Простейшее упражнение для более длительной жизни

Tylrande/Pixaby, used with permission
Источник: Tylrande / Pixaby, используемый с разрешения

Взаимосвязь между физическими упражнениями и здоровьем уже давно установлена, поэтому эксперты в области здравоохранения рекомендуют минимум две с половиной часа или более умеренных упражнений каждую неделю для оптимального здоровья и долголетия. Когда дело доходит до ходьбы, умеренный подразумевает стремительный темп около трех миль в час. Впервые исследователи Американского онкологического общества (ACS) особо посмотрели, как ходить выше и ниже этого минимального уровня влияет на здоровье, в частности на здоровье пожилых американцев, и новости хороши.

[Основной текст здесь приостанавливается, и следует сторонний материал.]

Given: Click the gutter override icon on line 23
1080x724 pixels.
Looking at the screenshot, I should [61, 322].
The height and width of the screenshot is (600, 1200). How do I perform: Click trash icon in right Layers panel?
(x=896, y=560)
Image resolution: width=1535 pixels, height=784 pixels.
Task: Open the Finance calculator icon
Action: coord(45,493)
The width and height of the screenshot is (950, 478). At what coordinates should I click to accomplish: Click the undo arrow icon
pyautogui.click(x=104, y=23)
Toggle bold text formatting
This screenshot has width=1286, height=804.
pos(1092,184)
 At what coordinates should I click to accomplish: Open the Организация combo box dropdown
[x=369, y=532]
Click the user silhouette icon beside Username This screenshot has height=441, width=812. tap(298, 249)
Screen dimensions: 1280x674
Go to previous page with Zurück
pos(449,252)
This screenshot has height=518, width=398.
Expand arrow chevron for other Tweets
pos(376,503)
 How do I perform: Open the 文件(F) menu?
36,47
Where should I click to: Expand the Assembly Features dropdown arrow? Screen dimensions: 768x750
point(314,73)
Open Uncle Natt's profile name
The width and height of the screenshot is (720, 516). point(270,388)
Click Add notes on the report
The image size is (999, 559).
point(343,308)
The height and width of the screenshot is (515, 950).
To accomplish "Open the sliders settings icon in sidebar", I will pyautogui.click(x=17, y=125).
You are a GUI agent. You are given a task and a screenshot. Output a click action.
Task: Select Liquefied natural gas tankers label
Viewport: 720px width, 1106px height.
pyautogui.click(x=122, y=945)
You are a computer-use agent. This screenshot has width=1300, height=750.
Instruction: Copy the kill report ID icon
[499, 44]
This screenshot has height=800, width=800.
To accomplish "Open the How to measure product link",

Физическая активность, включая только ходьбу, связана с меньшим риском сердечных заболеваний, диабета типа 2 и до некоторой степени рака молочной железы и толстой кишки. Ходьба понижает маркеры некоторых из этих заболеваний, таких как уровень инсулина, холестерина и артериального давления. Исследование ACS, опубликованное в выпуске American Journal of Preventive Medicine от 19 октября 2017 года, также обнаружило сильную связь между ходьбой и уменьшением риска смерти от респираторных заболеваний.

В целом, чем больше вы идете, тем ниже ваш риск. Но эти исследователи также обнаружили, что они идут ниже минимальной рекомендации, поскольку ваша единственная форма упражнений может продлить вашу жизнь по сравнению с тем, кто неактивен. Они не обнаружили существенной разницы между встречами и превышением рекомендуемых уровней у тех, для кого ходьба является их единственной физической деятельностью.

В дополнение к профилактике заболеваний и долголетию, ходьба и другие физические упражнения также связаны с улучшением психического здоровья и улучшением когнитивного функционирования. Учитывая, что ходьба – это свободное и удобное упражнение, которое можно практиковать везде без специального оборудования, исследователи описывают ходьбу как идеальное упражнение для пожилых мужчин и женщин, которые способны.

Специалисты Гарвардской медицинской школы отмечают, что ходьба может быть столь же эффективной, как медицина для снятия стресса и предотвращения депрессии. Чтобы помочь вам поддерживать привычку ходить, они говорят, что важно связать свои прогулки с другими событиями дня, такими как просыпаться или обедать, чтобы вы начали общаться с этими видами деятельности, и у вас есть ежедневная напоминание о том, что пришло время ходить.

Для того, чтобы ваши прогулки были интересными, они также рекомендуют слушать аудиокниги или музыку во время ходьбы (при низкой громкости, только с одним наушником, чтобы вы не знали о своем окружении). Другие рекомендации включают в себя получение собаки (или заимствование собаки или регистрация в качестве добровольца собака ходок в местном приюте), прогулки с приятелем, меняя время дня, когда вы идете, и постоянно находить новые пешеходные маршруты в вашем сообществе, чтобы помочь держите свою рутину свежей.